Saved data entries

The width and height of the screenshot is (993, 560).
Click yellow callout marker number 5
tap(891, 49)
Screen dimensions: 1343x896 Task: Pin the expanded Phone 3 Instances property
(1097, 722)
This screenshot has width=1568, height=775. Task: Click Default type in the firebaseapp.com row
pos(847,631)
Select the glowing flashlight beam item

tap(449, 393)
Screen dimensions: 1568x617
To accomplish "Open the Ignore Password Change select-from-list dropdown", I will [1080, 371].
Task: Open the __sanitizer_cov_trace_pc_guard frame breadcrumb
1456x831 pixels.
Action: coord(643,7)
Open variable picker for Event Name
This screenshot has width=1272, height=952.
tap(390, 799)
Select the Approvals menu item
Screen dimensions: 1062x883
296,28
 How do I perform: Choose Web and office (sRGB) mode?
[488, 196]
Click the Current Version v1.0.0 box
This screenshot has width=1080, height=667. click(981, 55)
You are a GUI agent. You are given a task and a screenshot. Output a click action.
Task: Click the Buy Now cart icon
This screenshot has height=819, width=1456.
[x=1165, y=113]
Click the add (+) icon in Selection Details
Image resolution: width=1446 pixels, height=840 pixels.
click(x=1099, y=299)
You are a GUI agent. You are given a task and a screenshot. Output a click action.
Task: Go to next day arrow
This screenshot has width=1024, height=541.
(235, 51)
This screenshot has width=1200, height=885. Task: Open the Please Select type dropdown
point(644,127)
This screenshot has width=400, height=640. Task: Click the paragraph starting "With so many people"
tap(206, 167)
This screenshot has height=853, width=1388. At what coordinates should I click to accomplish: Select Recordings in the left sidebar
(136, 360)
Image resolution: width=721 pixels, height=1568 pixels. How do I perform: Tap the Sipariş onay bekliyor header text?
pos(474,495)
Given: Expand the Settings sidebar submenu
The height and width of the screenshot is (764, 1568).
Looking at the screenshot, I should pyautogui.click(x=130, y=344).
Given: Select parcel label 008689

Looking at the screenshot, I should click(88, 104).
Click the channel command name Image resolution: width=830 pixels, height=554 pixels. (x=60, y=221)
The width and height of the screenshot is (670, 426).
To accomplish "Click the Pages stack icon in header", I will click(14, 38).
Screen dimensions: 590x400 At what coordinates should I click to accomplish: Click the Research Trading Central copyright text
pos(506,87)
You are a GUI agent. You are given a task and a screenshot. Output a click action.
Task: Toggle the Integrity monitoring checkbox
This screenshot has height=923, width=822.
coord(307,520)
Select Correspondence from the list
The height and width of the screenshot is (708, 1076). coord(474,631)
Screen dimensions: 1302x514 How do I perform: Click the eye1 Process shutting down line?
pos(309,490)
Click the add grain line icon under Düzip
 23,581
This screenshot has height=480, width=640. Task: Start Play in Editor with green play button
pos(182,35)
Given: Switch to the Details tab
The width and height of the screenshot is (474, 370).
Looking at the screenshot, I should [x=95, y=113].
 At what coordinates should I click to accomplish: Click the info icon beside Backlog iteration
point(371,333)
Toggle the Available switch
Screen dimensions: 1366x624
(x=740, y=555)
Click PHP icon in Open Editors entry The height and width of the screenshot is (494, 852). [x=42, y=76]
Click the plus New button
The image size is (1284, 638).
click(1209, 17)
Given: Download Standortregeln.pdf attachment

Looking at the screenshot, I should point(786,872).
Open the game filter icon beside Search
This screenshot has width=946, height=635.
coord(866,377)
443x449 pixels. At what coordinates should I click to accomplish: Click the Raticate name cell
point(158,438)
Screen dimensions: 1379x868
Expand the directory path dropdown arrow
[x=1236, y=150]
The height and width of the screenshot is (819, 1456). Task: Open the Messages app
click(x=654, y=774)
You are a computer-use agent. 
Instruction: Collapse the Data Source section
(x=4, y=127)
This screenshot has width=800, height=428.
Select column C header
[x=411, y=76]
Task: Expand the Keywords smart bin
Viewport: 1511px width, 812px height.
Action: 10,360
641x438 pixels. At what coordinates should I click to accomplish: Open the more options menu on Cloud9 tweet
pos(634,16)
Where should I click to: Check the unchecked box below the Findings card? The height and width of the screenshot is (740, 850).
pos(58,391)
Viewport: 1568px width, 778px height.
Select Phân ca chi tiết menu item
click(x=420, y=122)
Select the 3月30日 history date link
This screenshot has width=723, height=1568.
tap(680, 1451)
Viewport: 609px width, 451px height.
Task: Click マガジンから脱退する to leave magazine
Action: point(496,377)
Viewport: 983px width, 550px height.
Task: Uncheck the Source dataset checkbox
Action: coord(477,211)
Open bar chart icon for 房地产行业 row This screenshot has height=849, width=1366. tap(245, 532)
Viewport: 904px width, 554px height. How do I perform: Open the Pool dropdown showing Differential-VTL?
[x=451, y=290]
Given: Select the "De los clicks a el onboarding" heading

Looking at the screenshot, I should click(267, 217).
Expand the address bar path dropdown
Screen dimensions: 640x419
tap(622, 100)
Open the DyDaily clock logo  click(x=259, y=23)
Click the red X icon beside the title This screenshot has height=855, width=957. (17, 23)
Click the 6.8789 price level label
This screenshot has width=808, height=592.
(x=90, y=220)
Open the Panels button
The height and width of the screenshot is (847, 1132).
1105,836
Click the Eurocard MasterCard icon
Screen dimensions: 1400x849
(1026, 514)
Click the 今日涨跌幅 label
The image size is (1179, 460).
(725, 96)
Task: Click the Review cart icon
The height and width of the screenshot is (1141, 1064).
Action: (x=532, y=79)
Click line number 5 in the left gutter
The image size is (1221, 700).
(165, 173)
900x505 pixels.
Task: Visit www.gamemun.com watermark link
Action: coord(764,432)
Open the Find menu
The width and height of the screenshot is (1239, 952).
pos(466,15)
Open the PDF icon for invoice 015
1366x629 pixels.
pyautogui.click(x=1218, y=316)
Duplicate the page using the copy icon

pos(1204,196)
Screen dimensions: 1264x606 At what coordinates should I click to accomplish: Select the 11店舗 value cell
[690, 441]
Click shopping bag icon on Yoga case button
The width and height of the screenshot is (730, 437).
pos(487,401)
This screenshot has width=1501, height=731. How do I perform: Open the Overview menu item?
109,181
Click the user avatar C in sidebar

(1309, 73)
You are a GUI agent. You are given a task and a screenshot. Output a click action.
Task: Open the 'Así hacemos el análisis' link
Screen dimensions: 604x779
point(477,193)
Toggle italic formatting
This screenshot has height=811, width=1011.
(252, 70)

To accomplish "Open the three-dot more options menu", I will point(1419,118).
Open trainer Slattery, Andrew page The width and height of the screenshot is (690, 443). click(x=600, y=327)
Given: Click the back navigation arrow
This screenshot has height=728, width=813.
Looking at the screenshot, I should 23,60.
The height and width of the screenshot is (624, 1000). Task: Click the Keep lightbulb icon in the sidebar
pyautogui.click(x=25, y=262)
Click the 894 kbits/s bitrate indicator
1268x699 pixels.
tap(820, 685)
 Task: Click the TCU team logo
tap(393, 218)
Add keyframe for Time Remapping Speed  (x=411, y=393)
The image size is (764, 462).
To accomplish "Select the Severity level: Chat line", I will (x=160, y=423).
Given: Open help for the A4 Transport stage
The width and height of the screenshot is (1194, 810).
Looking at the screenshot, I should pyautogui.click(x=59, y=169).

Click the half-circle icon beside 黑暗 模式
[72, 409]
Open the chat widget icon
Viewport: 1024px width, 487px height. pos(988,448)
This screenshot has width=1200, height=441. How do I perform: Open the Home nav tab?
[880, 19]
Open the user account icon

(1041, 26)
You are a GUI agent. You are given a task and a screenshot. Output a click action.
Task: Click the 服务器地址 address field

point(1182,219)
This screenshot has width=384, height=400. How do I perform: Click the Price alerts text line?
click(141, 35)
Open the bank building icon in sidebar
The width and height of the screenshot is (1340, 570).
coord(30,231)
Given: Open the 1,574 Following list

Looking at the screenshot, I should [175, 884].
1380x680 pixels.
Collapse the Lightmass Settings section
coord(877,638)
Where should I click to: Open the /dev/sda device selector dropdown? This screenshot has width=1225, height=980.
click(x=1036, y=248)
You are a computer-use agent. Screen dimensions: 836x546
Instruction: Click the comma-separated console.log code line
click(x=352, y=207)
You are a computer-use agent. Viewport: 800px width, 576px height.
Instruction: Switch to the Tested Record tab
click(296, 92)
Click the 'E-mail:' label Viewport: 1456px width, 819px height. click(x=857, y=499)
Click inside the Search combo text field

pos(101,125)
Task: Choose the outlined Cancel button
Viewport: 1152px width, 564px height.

**Task description:** Look through the entries and find each line that has the string "will". Copy those lines.

**Exercise result:**
To accomplish "Open the Ignore Password Change select-from-list dropdown", I will [1080, 371].
To accomplish "Click the Pages stack icon in header", I will click(14, 38).
To accomplish "Open the three-dot more options menu", I will point(1419,118).
To accomplish "Select the Severity level: Chat line", I will (x=160, y=423).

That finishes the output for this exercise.